Given passage:
-=-=-=-=-

The former Depot is now being returned to private ownership. Earl Martin of Seneca Iron Works was selected by the Seneca County Industrial Development Agency in 2016 to take ownership of more than 7,000 acres of the site. Earlier, a residential campus to help young people with emotional problems and a maximum security prison had been established on portions of the property. Finger Lakes Technologies Group also rents a portion of the property to host secure document storage facilities for businesses and other organizations.
Many structures from the weapons storage era are still standing, including the 519 igloos in which munitions and explosives were stored. Decontamination efforts continue on the northwest corner of the site.
HISTORICAL TIMETABLE & THE COLD WAR
After WWII was over, the Seneca Depot, like other depots across the United States, went into a peacetime lull. However, the Korean War in the 1950s, followed by the Vietnam war of the 1960s and early 1970s once again made the Depot come to life as it provided munitions to those campaigns. The first Desert Storm war in 1990-91 was the last campaign for the Depot and it went out in a grand scale as the Depot provided nearly all the munitions used in that campaign, over 35,000 tons in all!
The Cold War with the Soviet Union, especially during the 1960s made for an uneasy time at the Depot, as well as the rest of the country. Troops were constantly on the lookout for spies and other kinds of enemy activity that could threaten the integrity of the facility. Small bomb shelters were built in random locatons among the igloos as a protective measure for the workers and GI’s at the Depot.
The Army announced in 1995 that the Depot would be closing as it (the Depot) no longer met the new mission of the US Army. The Depot officially terminated in September 2000.
Today, the Depot is returning to private ownership, with unprecedented public access. In 2016, the Seneca County Industrial Development Agency (which had owned it since the Army left in 2000) agreed to transfer the remaining 7,000 acres to private hands. The only lands controlled by the US Army are those areas still under remediation. Once those remaining acres meet both state and federal health and environmental standards, they will be transferred to the private ownership. Establishment of Deer Haven Park by Earl Martin means that the military artifacts and wildlife of the former Depot will now be accessible to the public.

-=-=-=-=-

Data extracts:
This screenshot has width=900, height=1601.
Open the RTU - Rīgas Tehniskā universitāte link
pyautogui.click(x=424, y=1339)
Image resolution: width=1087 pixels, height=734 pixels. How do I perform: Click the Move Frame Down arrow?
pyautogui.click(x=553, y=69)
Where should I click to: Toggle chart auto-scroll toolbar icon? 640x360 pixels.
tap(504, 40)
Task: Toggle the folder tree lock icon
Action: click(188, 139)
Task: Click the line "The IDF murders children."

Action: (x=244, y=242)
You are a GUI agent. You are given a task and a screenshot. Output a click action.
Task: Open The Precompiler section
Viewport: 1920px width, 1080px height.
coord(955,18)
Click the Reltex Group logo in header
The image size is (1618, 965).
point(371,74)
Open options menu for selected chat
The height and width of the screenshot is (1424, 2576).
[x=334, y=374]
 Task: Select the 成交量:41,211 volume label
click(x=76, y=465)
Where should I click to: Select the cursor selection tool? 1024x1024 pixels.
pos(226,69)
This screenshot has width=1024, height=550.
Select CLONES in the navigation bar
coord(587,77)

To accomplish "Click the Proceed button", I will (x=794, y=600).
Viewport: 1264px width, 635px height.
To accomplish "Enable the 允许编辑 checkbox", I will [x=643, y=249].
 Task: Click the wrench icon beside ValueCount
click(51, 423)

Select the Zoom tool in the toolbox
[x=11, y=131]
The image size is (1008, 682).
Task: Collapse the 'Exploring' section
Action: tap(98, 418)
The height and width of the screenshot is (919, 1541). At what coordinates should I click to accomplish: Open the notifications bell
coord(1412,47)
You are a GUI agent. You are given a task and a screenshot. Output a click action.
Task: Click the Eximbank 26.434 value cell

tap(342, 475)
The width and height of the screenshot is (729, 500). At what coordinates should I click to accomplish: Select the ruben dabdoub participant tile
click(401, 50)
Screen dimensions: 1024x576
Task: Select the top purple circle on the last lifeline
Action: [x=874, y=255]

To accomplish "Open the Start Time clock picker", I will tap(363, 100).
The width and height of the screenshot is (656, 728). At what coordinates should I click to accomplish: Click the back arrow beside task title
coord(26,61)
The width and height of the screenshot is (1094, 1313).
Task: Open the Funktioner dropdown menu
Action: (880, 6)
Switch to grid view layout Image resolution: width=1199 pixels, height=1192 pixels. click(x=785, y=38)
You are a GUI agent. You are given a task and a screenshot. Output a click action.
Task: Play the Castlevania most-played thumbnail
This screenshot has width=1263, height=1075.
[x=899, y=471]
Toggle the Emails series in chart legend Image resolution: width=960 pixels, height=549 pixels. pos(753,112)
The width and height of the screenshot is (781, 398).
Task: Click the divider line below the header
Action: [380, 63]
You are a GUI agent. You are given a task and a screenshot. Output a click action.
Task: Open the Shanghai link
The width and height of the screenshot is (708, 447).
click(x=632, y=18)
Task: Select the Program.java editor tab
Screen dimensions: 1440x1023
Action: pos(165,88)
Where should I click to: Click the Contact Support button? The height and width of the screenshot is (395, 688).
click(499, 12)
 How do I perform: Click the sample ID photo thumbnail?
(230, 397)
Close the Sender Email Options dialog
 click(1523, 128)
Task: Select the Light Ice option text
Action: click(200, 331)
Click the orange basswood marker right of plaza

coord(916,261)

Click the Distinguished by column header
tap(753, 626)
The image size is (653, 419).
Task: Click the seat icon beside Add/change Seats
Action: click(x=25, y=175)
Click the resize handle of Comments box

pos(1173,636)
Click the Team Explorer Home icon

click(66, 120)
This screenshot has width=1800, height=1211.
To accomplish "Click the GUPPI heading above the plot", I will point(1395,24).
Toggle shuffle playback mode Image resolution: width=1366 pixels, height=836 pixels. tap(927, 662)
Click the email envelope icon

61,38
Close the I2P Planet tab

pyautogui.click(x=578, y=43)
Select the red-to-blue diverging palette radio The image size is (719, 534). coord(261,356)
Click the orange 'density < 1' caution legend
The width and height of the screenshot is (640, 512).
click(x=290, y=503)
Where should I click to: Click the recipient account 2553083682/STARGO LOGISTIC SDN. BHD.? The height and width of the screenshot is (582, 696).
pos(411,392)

-=-=-=-=-

Exercise instructions: Continue the Seneca Depot history from its last sentence.

Answer space:
THE “Q” AREA
In the mid 1950s the north end of the Depot property was transformed into a special weapons area. These special weapons areas (19 in total in the United States) were designated as “Qs”. Becoming a Q area represented the highest security levels known at that time because their mission was to house atomic weapons which indeed were very special weapons.
The Q was built over two years and consisted of about one square mile of area, eventually resulting in 64 igloos, some of them atomic bomb blast resistant. The Q had its own security force, specially trained Military Police who patrolled the Q 24 hours a day. The Q area had a triple wall fence surrounding it, with the middle fence being electrified at 4800 volts. No one was allowed inside the Q without a heavily armed MP escort.
Although the Army still does not acknowledge that storage of atomic weapons occurred within the Seneca Depot, other documents found by SWD suggest that the Seneca Army Depot was the US Army’s largest arsenal of atomic weapons and the second largest atomic stockpile in the entire United States. Besides atomic bombs, the Depot also housed atomic artillery shells for Atomic Annie, a long range artillery gun only fired once in Nevada.
Today, the Q is peaceful once again, this time being leased by Finger Lakes Technologies Group, as it recycles some of the igloos for secure document storage.
In the 1940s, the Navy built a training area at the Sampson Naval Training base, just a short distance to the east and south of the Depot. This naval base lasted until WWII was over and then the US Air Force took over the base and subsequently built an air field at the south end of the Depot property. The airfield became a Strategic Air Command base, but ironically never had a single plane assigned to it. It was used initially for training of pilots, but eventually was transferred to the US Army.
Over the decades the airfield was used countless times to unload munitions for storage or pick them up for disposition in the various war theatres the United States became involved.
The airfield at one time was also used by Mohawk Airlines, a predecessor to US Air. President Dwight Eisenhower and actress Betty Davis were some of the notables who landed at the airfield. The airfield eventually was expanded to 7,000 feet to accommodate the largest planes in the US fleet, and also to provide a backup airfield for emergency landings of the famous U2 spy plane. There are no recorded landings of any U2’s, however, at the airfield.
Since 2000, the airfield has also been used by the NYS State Police and local fire protection groups for training programs. Today, it is part of the 7,000 acres returned to private ownership. It will be the site of further industrial development and potentially continued police and fire personnel training.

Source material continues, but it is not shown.